= Senftleben–Beenakker effect =

The Senftleben–Beenakker effect is the dependence on a magnetic or electric field of transport properties (such as viscosity and heat conductivity) of polyatomic gases. The effect is caused by the precession of the (magnetic or electric) dipole of the gas molecules between collisions. The resulting rotation of the molecule averages out the nonspherical part of the collision cross-section, if the field is large enough that the precession time is short compared to the time between collisions (this requires a very dilute gas). The change in the collision cross-section, in turn, can be measured as a change in the transport properties.

The magnetic field dependence of the transport properties can also include a transverse component; for example, a heat flow perpendicular to both temperature gradient and magnetic field. This is the molecular analogue of the Hall effect and Righi–Leduc effect for electrons. A key difference is that the gas molecules are neutral, unlike the electrons, so the magnetic field exerts no Lorentz force. An analogous magnetotransverse heat conductivity has been discovered for photons and phonons.
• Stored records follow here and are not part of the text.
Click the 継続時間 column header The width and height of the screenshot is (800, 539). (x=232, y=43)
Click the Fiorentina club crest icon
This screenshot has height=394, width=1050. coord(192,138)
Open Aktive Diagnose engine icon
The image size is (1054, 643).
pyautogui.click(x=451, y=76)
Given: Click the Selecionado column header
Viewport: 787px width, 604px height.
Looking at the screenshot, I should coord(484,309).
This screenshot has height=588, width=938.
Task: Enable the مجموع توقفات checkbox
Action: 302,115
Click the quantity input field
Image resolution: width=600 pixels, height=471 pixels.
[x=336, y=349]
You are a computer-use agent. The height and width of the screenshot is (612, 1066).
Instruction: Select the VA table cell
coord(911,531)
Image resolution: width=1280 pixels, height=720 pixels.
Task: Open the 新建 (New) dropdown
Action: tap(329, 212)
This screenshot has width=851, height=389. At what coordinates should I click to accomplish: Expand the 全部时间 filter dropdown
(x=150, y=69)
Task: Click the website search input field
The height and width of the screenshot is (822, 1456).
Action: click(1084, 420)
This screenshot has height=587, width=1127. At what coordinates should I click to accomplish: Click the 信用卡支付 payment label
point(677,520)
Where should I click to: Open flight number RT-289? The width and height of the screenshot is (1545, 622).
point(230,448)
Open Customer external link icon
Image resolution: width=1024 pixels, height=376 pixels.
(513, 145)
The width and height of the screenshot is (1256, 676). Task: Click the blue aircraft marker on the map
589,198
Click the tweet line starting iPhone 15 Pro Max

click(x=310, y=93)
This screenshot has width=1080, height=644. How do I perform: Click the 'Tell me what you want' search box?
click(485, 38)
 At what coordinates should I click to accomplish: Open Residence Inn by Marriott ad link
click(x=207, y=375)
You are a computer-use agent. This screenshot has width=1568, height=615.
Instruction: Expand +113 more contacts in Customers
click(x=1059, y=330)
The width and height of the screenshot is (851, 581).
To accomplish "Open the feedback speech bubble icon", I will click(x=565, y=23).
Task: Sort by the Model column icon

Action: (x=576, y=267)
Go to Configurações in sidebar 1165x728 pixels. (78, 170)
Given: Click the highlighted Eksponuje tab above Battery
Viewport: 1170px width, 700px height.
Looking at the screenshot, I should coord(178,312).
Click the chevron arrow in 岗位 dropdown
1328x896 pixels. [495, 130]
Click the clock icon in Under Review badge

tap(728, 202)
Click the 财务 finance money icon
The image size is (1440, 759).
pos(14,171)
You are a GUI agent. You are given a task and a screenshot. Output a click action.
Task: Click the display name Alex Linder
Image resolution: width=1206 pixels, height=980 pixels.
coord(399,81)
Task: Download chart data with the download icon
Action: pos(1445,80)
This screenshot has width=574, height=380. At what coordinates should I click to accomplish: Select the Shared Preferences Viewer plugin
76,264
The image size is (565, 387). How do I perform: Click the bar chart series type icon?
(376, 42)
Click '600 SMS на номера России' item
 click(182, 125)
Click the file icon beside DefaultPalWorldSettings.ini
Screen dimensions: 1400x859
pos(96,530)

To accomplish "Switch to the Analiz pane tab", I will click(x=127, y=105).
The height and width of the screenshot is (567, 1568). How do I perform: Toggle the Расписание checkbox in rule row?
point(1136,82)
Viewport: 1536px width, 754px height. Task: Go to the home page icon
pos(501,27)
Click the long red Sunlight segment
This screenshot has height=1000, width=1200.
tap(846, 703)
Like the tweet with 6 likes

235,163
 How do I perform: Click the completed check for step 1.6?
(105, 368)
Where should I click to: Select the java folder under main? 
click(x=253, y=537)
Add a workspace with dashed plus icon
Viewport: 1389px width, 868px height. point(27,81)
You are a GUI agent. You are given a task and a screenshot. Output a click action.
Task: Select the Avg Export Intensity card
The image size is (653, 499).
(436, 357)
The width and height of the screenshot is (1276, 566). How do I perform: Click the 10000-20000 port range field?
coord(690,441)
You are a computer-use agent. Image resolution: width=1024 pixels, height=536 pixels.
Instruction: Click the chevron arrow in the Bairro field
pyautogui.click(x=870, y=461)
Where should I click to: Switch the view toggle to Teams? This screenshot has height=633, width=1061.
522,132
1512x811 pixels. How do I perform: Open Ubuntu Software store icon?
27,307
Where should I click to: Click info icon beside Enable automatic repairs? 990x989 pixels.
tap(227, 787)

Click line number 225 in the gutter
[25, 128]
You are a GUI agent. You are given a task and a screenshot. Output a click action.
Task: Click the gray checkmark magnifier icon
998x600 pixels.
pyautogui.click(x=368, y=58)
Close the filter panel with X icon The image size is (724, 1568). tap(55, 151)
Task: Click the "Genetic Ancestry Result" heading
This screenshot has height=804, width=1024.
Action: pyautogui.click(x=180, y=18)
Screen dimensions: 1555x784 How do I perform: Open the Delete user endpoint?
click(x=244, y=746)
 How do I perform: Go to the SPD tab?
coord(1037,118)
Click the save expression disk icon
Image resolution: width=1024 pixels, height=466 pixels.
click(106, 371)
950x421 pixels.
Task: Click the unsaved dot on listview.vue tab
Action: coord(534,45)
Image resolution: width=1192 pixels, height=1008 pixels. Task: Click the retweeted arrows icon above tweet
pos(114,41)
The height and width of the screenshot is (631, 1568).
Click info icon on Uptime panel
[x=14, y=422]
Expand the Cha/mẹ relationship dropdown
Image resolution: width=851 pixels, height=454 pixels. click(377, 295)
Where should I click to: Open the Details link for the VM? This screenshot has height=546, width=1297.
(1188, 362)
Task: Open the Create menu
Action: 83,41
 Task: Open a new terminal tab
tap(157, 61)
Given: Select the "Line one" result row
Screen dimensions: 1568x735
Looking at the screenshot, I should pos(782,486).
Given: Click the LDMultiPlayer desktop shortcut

The Senftleben–Beenakker effect owes its name to the physicists Hermann Senftleben (Münster University, Germany) and Jan Beenakker (Leiden University, The Netherlands), who discovered it, respectively, for paramagnetic gases (such as NO and O_{2}) and diamagnetic gases (such as N_{2} and CO). The change in the transport properties is smaller in a diamagnetic gas, because the magnetic moment is not intrinsic (as it is in a paramagnetic gas), but induced by the rotation of a nonspherical molecule. The importance of the effect is that it provides information on the angular dependence of the intermolecular potential. The theory to extract that information from transport measurements is based on the Waldmann–Snider equation (a quantum mechanical version of the Boltzmann equation for gases with rotating molecules). The entire field is reviewed in a two-volume monograph.